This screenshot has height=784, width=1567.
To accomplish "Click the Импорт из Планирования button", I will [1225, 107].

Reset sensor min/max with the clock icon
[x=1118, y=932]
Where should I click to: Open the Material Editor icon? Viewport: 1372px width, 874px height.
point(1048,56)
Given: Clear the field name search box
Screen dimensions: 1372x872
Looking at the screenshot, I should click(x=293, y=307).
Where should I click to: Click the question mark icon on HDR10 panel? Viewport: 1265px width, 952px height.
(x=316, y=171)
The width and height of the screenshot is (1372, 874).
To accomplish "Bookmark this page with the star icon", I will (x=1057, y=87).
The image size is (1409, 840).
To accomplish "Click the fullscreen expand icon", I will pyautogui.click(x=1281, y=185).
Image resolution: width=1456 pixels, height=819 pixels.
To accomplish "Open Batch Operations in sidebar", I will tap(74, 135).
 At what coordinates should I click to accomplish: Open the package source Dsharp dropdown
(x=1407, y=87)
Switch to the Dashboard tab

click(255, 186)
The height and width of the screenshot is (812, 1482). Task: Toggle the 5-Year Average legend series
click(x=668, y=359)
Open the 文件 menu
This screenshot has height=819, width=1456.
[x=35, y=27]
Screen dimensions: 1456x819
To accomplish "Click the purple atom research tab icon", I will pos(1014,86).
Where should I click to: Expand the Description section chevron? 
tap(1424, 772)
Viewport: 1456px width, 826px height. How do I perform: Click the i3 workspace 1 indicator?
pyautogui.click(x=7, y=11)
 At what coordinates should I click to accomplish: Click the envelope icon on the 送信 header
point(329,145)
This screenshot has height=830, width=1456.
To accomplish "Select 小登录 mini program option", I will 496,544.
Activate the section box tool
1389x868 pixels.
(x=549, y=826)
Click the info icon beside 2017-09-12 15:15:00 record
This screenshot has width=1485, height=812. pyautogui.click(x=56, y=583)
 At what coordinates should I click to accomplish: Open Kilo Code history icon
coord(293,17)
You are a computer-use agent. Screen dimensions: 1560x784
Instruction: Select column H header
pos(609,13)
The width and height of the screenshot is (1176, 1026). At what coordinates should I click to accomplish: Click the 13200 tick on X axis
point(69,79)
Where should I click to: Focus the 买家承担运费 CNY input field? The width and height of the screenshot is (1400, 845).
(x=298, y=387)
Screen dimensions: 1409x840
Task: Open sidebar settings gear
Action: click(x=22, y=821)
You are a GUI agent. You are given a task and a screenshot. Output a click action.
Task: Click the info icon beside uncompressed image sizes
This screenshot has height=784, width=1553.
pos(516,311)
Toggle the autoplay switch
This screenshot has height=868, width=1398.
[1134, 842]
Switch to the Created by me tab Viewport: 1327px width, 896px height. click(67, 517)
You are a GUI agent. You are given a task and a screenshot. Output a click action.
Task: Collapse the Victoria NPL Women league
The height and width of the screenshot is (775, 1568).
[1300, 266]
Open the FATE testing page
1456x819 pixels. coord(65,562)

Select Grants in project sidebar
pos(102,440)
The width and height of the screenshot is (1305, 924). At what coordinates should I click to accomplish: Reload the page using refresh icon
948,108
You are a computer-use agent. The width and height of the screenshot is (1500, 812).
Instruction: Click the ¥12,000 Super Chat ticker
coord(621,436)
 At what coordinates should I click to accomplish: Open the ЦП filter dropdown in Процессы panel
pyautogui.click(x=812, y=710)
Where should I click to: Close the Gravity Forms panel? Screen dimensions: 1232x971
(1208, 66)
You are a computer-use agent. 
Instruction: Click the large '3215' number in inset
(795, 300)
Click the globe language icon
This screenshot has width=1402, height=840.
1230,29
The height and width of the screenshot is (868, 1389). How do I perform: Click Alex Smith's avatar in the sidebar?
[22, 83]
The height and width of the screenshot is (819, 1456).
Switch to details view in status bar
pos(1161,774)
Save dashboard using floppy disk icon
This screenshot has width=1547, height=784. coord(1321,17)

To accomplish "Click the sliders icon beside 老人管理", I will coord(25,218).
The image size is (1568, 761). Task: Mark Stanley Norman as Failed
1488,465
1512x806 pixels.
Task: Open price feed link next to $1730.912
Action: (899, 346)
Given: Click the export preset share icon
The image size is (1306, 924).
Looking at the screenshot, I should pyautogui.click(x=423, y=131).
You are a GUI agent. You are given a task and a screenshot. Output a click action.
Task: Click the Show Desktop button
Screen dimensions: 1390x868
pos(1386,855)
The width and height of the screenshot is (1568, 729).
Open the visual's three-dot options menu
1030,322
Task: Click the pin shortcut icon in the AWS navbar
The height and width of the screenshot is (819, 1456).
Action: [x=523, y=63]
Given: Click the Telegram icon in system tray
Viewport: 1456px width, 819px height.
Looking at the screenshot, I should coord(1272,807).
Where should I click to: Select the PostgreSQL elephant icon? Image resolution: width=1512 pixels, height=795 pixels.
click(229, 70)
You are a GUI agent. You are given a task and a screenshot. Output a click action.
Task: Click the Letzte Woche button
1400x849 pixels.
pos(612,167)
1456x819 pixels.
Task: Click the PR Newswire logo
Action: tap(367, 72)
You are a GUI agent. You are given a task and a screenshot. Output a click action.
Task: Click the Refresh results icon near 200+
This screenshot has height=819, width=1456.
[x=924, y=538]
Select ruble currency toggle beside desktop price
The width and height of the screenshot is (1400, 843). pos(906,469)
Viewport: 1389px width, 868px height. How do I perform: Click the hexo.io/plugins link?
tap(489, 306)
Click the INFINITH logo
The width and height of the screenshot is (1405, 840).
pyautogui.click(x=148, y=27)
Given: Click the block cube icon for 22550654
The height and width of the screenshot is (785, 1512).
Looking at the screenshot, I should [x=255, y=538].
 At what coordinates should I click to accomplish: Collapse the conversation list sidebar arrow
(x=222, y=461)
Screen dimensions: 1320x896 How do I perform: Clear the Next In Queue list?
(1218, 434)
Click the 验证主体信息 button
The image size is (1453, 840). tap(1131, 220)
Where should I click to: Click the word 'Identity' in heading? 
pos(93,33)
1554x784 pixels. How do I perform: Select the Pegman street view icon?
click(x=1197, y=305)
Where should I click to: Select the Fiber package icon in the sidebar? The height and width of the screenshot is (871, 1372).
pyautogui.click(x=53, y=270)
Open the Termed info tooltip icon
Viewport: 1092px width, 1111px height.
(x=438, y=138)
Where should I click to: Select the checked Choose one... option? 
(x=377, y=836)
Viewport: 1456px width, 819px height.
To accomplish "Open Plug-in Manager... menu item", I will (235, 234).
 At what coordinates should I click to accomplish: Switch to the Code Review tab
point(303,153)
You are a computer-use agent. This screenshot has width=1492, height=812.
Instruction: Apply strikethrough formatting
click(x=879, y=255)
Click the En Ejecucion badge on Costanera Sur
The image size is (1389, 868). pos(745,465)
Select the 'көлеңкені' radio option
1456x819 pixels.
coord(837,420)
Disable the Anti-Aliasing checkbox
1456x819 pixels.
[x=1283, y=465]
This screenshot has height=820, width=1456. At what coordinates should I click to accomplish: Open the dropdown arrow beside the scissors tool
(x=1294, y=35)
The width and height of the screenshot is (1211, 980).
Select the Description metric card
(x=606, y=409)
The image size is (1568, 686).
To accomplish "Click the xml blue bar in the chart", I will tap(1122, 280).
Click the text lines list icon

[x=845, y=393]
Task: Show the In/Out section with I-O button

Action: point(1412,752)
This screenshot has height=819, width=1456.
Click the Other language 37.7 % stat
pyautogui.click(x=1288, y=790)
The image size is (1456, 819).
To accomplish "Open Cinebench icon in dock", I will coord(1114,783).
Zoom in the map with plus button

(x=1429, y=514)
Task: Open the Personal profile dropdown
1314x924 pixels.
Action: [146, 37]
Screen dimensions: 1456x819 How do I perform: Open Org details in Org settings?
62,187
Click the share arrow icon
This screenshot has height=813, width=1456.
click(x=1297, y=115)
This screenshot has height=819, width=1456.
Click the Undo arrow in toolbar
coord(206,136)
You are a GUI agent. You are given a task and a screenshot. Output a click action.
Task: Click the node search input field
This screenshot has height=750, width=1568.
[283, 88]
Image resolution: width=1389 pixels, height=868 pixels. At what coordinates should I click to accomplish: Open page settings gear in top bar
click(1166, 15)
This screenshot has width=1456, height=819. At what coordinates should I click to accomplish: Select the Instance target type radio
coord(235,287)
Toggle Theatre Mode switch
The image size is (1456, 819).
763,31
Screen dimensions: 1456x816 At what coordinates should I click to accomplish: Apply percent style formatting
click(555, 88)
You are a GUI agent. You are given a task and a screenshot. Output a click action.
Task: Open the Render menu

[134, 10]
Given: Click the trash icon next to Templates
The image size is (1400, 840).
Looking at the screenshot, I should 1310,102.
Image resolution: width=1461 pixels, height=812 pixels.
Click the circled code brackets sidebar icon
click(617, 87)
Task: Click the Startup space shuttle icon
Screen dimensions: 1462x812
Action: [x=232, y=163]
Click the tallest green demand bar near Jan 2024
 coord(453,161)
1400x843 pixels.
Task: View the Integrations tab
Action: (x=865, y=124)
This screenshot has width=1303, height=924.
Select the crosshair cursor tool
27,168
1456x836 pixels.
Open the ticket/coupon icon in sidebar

· · · ·

- **To do**: Tell how many lines of the records above hold "share", giving the number and nothing else.

- **Answer for the task**: 2